Re: master ea93326: Add `union' and `intersection' to rx (bug#37849)

Mattias Engdegård-2
10 dec. 2019 kl. 22.52 skrev Stefan Monnier <[hidden email]>:

> Why not (re)use `or` instead of `union`?  IOW make it an optimization?

It probably could, but having to explain the restrictions to the user felt a bit messy, so I went with a neatly closed collection of set operations (union, intersection and complement). Still, some concessions had to be made: operations on character classes are limited, and 'not' allows some types of arguments that cannot be used in set operations at all.

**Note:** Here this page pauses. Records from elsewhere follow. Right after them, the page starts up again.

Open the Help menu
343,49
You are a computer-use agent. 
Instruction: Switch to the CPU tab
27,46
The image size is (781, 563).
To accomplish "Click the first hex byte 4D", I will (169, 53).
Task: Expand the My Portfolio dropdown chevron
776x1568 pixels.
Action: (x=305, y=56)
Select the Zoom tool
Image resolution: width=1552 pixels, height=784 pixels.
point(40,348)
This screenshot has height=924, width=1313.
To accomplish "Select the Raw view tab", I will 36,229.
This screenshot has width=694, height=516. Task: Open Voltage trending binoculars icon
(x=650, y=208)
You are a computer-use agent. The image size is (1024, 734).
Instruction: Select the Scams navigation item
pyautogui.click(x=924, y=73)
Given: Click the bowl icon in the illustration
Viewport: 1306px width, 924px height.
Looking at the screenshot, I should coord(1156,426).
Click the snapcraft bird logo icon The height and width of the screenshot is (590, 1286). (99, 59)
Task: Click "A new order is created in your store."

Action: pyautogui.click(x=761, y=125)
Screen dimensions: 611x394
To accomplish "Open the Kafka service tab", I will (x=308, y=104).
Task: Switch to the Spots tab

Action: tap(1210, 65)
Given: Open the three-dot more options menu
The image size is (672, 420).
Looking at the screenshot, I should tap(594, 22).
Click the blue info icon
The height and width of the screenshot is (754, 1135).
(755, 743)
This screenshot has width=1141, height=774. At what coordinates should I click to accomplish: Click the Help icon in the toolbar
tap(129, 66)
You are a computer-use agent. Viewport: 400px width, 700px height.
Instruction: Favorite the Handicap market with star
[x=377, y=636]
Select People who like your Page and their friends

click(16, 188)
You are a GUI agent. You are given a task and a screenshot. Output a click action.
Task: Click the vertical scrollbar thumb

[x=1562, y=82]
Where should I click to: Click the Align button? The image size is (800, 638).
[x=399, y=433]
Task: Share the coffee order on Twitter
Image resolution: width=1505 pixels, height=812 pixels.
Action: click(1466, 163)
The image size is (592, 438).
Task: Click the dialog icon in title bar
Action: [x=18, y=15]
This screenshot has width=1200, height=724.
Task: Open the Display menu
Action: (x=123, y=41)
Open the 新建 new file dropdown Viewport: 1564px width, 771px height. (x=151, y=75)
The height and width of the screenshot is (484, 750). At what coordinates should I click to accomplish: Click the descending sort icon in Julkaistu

For 'or' to work as argument to 'not' and 'intersection', its arguments would have to be restricted in similar ways. I'll see what can be done.


Reply | Threaded
Open this post in threaded view
|

Re: master ea93326: Add `union' and `intersection' to rx (bug#37849)

Stefan Monnier
>> Why not (re)use `or` instead of `union`?  IOW make it an optimization?
> It probably could, but having to explain the restrictions to the user felt
> a bit messy, so I went with a neatly closed collection of set operations
> (union, intersection and complement).

But as a user now I wonder what's the difference between `or` and
`union` and also why there has to be a difference.


        Stefan


Reply | Threaded
Open this post in threaded view
|

Re: master ea93326: Add `union' and `intersection' to rx (bug#37849)

Mattias Engdegård-2
11 dec. 2019 kl. 16.10 skrev Stefan Monnier <[hidden email]>:

> But as a user now I wonder what's the difference between `or` and
> `union` and also why there has to be a difference.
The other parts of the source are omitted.